Air NZ Buys Stake in Branson-Backed Virgin Blue, Cementing Australia Ties

Air New Zealand Ltd. bought a “substantial shareholding” in Richard Branson-backed Virgin Blue Holdings Ltd. to bolster ties with Australia’s second- biggest carrier.

Air NZ intends to buy as much as 14.99 percent of Virgin Blue, it said today in a statement without elaborating on the size of the stake it has already bought. It has no plans to make a takeover offer and will make another announcement before markets open tomorrow, it said.

Virgin Blue surged 10 percent in Sydney trading, giving it a market value of A$972 million ($968 million), according to Bloomberg data. Air NZ last month won approval to cooperate with the Brisbane-based carrier on flights across the Tasman Sea as it competes with Qantas Airways Ltd. and Emirates Airline.

“It gives them a level of control over Virgin,” said Will Seddon, who helps manage about $350 million at White Funds Management Pty in Sydney. A stake will “strengthen the alliance.”

Virgin Blue closed at 44 Australian cents. It has slumped 30 percent in the past year. Air NZ, New Zealand’s biggest airline, rose 0.7 percent to NZ$1.44 in Wellington. The Auckland-based carrier announced the stake purchase after markets closed.

Stake Approval

Air NZ has won approval from the Australian Foreign Investment Review Board to buy as much as 14.99 percent of Virgin Blue, it said. That should keep Virgin Blue’s foreign ownership below the statutory limit of 49 percent, it said.
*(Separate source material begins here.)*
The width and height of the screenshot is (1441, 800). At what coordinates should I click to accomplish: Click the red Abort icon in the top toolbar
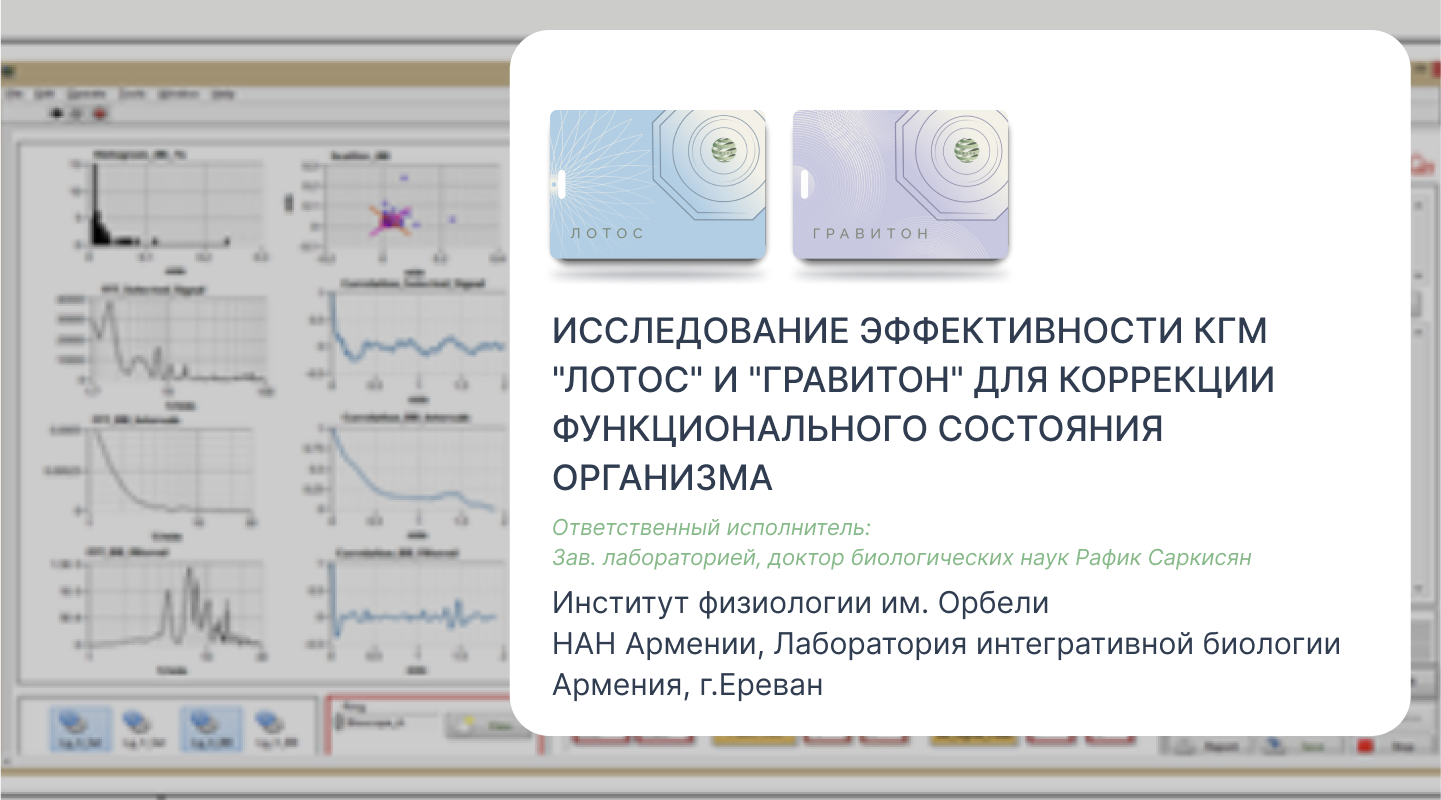click(99, 114)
Branson’s Virgin Group owns 26 percent of Virgin Blue, according to the statement.

“This investment cements the emerging relationship between our two airlines,” Air NZ Chief Executive Officer Rob Fyfe said in the statement. It “demonstrates the confidence we have in Virgin Blue both as an entity and as a partner.”

Virgin Blue has been told by Air NZ about its approval from the Investment Review Board, it said in a statement.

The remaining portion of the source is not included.